Means that this is just an approximation !

That expression here is cool : 

        Query<A> query = unitOfWork.newQuery(

                qb

                        .where(and(

                                        ST_Disjoint

                                                (

                                                        templateFor(A.class).point(),

                                                        TPoint(module).y(2389280.7514562616).x(1286436.5975464052).geometry("EPSG:27572"),

                                                        10, TUnit.METER

                                                ),

                                        ST_Within

                                                (

                                                        templateFor(A.class).point(),

                                                        TPoint(module).y(48.13905780942574).x(11.57958984375).geometry(),

                                                        100,TUnit.KILOMETER

                                                )

                                )

                        ));

The above expression combines within and disjoint expressions and uses two different projections. The "native"  EPSG:4326 and EPSG:27572. The latter

is automatically converted to EPSG:4326 while making sure that the conversion error does not exceed the defined error. In this case this are about 2 meters. 

VI.) Status & Limitations

Well, it works.. Is this valid, stable, robust ? Honestly I do not know.. I;m going to eat my own dog food in the next weeks, means I;m going to use the 

spatial implementation for my productive system. However it looks promising. 

Limitations for now are : 

- Just a very limited spatial functions (Within, Intersects, Disjoint)

- Indexing of polygons - orientation of vertex order of coordinates has to be added. Required for polygons that cross the dateline.
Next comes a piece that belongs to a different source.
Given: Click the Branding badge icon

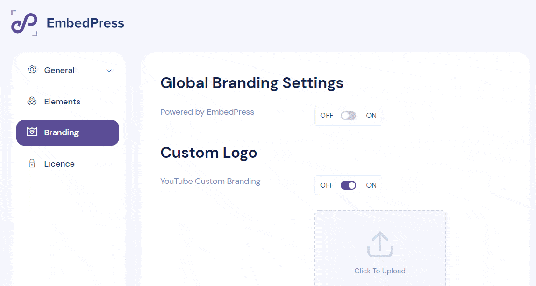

- Potentially unsupported Query DSL expressions can be defined. I tried to make it as strict as possible, but who knows.. 

- Exception handling - I think this topic needs some more love.. 

- Some for documentation/javadoc.. 

- There are bugs in the code. Lets try to find & fix them.. 

VII.) Benchmarks/Performance

Benchmarking is hard, really hard. Lot of things has to be considered. Therefore my benchmark setup reflects a scenario that is close to my 

production needs. This is a large number of relative simple geometrical objects. Further I;m doing two different benchmarks : 

1.) Generation of 100M spatial points that are normally distributed on the world sphere

2.) Importing the whole Open Street Map "Planet.osm" and performing a number of different queries

My overall setup is : 

- 3x CoreOS boxes (Xeon, 32 GB RAM, 9 TB disk each)

- Mesos/Marathon/Docker deployment infrastructure

- EntityIndex == ElasticSearch, EntityStore == RIAK

For the 1.) benchmark I can already say that :

- Indexing speed is about 5k/second

- Spatial queries returns back within 20-30ms on 100M records. No real difference between geopoint or geoshape indexing

- Limiting factor is definitely RIAK, need to add some more boxes. ElasticSearch does not care about this load

Interesting is here to play with indexing precision (number of quadtree levels).. Will try it in the next days. 

For 2.) 

This tests requires some pre-processing. The OSM format has to be first converted to GeoJSON. 

I;m using the https://github.com/jillesvangurp/osm2geojson converter (Jilles thanks !) to create the OSM geojson files. 

For the whole "planet.osm" the transformation takes about 10 hours in my box. 

The result is a GeoJSON file that follows the GeoJSON specification. A line is e.g. defined as : 

LineString lineString = geoJsonMapper.readValue("{\"type\":\"LineString\",\"coordinates\":[[100.0,0.0],[101.0,1.0]]}",

                LineString.class);

The GeoJSON line object can then be converted to a TLineString and directly stored in domain model. 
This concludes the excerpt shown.